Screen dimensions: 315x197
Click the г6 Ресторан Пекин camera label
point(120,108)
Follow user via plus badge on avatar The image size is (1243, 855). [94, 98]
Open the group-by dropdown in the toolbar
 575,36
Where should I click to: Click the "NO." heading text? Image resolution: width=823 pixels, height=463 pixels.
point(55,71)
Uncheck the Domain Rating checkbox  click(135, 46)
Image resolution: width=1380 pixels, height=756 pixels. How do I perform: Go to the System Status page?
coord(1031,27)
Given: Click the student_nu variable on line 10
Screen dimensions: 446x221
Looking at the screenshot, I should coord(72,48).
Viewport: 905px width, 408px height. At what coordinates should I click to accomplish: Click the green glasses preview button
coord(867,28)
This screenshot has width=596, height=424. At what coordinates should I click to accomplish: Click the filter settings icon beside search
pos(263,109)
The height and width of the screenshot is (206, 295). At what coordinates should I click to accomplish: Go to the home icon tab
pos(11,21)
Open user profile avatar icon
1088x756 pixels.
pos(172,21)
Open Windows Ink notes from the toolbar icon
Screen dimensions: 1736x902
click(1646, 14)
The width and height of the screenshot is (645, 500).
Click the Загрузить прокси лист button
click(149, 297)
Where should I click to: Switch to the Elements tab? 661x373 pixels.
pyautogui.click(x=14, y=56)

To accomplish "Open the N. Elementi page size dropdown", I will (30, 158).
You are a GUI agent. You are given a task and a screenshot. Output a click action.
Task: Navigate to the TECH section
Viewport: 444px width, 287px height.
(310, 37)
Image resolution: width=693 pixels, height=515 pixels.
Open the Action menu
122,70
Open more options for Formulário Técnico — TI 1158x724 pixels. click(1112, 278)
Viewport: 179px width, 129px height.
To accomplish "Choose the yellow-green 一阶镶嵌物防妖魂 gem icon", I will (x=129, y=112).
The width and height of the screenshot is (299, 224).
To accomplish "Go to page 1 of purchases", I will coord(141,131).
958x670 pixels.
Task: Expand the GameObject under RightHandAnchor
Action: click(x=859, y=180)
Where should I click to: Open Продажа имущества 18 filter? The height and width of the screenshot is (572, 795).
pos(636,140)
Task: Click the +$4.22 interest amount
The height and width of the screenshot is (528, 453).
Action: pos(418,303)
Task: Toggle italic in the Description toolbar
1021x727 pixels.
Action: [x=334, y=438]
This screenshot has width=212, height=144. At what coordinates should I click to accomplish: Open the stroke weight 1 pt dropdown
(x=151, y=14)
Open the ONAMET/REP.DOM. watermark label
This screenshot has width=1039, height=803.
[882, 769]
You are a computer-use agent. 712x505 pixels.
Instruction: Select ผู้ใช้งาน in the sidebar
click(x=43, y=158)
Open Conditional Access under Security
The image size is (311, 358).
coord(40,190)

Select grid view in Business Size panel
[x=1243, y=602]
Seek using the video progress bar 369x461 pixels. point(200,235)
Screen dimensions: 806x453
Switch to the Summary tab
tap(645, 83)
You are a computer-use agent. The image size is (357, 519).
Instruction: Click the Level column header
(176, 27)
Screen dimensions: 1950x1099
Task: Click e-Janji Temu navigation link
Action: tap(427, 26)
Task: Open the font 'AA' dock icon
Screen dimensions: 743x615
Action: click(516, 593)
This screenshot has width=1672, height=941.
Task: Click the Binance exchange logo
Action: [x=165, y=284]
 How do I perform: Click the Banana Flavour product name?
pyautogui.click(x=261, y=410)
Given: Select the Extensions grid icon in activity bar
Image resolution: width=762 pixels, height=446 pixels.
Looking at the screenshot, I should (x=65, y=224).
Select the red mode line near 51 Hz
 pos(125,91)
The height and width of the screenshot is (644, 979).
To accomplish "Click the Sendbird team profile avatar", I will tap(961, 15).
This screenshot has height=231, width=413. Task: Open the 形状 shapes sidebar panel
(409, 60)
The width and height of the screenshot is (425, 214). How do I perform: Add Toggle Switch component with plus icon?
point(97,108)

Aim:
Please recast all the rows above as a Markdown table with the columns Number and Text, putting each line in its own table row with a running number and leaving out any blank lines.

Problem solution:
| Number | Text |
|---|---|
| 1 | Screen dimensions: 315x197 |
| 2 | Click the г6 Ресторан Пекин camera label |
| 3 | point(120,108) |
| 4 | Follow user via plus badge on avatar The image size is (1243, 855). [94, 98] |
| 5 | Open the group-by dropdown in the toolbar |
| 6 |  575,36 |
| 7 | Where should I click to: Click the "NO." heading text? Image resolution: width=823 pixels, height=463 pixels. |
| 8 | point(55,71) |
| 9 | Uncheck the Domain Rating checkbox  click(135, 46) |
| 10 | Image resolution: width=1380 pixels, height=756 pixels. How do I perform: Go to the System Status page? |
| 11 | coord(1031,27) |
| 12 | Given: Click the student_nu variable on line 10 |
| 13 | Screen dimensions: 446x221 |
| 14 | Looking at the screenshot, I should coord(72,48). |
| 15 | Viewport: 905px width, 408px height. At what coordinates should I click to accomplish: Click the green glasses preview button |
| 16 | coord(867,28) |
| 17 | This screenshot has width=596, height=424. At what coordinates should I click to accomplish: Click the filter settings icon beside search |
| 18 | pos(263,109) |
| 19 | The height and width of the screenshot is (206, 295). At what coordinates should I click to accomplish: Go to the home icon tab |
| 20 | pos(11,21) |
| 21 | Open user profile avatar icon |
| 22 | 1088x756 pixels. |
| 23 | pos(172,21) |
| 24 | Open Windows Ink notes from the toolbar icon |
| 25 | Screen dimensions: 1736x902 |
| 26 | click(1646, 14) |
| 27 | The width and height of the screenshot is (645, 500). |
| 28 | Click the Загрузить прокси лист button |
| 29 | click(149, 297) |
| 30 | Where should I click to: Switch to the Elements tab? 661x373 pixels. |
| 31 | pyautogui.click(x=14, y=56) |
| 32 | To accomplish "Open the N. Elementi page size dropdown", I will (30, 158). |
| 33 | You are a GUI agent. You are given a task and a screenshot. Output a click action. |
| 34 | Task: Navigate to the TECH section |
| 35 | Viewport: 444px width, 287px height. |
| 36 | (310, 37) |
| 37 | Image resolution: width=693 pixels, height=515 pixels. |
| 38 | Open the Action menu |
| 39 | 122,70 |
| 40 | Open more options for Formulário Técnico — TI 1158x724 pixels. click(1112, 278) |
| 41 | Viewport: 179px width, 129px height. |
| 42 | To accomplish "Choose the yellow-green 一阶镶嵌物防妖魂 gem icon", I will (x=129, y=112). |
| 43 | The width and height of the screenshot is (299, 224). |
| 44 | To accomplish "Go to page 1 of purchases", I will coord(141,131). |
| 45 | 958x670 pixels. |
| 46 | Task: Expand the GameObject under RightHandAnchor |
| 47 | Action: click(x=859, y=180) |
| 48 | Where should I click to: Open Продажа имущества 18 filter? The height and width of the screenshot is (572, 795). |
| 49 | pos(636,140) |
| 50 | Task: Click the +$4.22 interest amount |
| 51 | The height and width of the screenshot is (528, 453). |
| 52 | Action: pos(418,303) |
| 53 | Task: Toggle italic in the Description toolbar |
| 54 | 1021x727 pixels. |
| 55 | Action: [x=334, y=438] |
| 56 | This screenshot has width=212, height=144. At what coordinates should I click to accomplish: Open the stroke weight 1 pt dropdown |
| 57 | (x=151, y=14) |
| 58 | Open the ONAMET/REP.DOM. watermark label |
| 59 | This screenshot has width=1039, height=803. |
| 60 | [882, 769] |
| 61 | You are a computer-use agent. 712x505 pixels. |
| 62 | Instruction: Select ผู้ใช้งาน in the sidebar |
| 63 | click(x=43, y=158) |
| 64 | Open Conditional Access under Security |
| 65 | The image size is (311, 358). |
| 66 | coord(40,190) |
| 67 | Select grid view in Business Size panel |
| 68 | [x=1243, y=602] |
| 69 | Seek using the video progress bar 369x461 pixels. point(200,235) |
| 70 | Screen dimensions: 806x453 |
| 71 | Switch to the Summary tab |
| 72 | tap(645, 83) |
| 73 | You are a computer-use agent. The image size is (357, 519). |
| 74 | Instruction: Click the Level column header |
| 75 | (176, 27) |
| 76 | Screen dimensions: 1950x1099 |
| 77 | Task: Click e-Janji Temu navigation link |
| 78 | Action: tap(427, 26) |
| 79 | Task: Open the font 'AA' dock icon |
| 80 | Screen dimensions: 743x615 |
| 81 | Action: click(516, 593) |
| 82 | This screenshot has width=1672, height=941. |
| 83 | Task: Click the Binance exchange logo |
| 84 | Action: [x=165, y=284] |
| 85 |  How do I perform: Click the Banana Flavour product name? |
| 86 | pyautogui.click(x=261, y=410) |
| 87 | Given: Select the Extensions grid icon in activity bar |
| 88 | Image resolution: width=762 pixels, height=446 pixels. |
| 89 | Looking at the screenshot, I should (x=65, y=224). |
| 90 | Select the red mode line near 51 Hz |
| 91 |  pos(125,91) |
| 92 | The height and width of the screenshot is (644, 979). |
| 93 | To accomplish "Click the Sendbird team profile avatar", I will tap(961, 15). |
| 94 | This screenshot has height=231, width=413. Task: Open the 形状 shapes sidebar panel |
| 95 | (409, 60) |
| 96 | The width and height of the screenshot is (425, 214). How do I perform: Add Toggle Switch component with plus icon? |
| 97 | point(97,108) |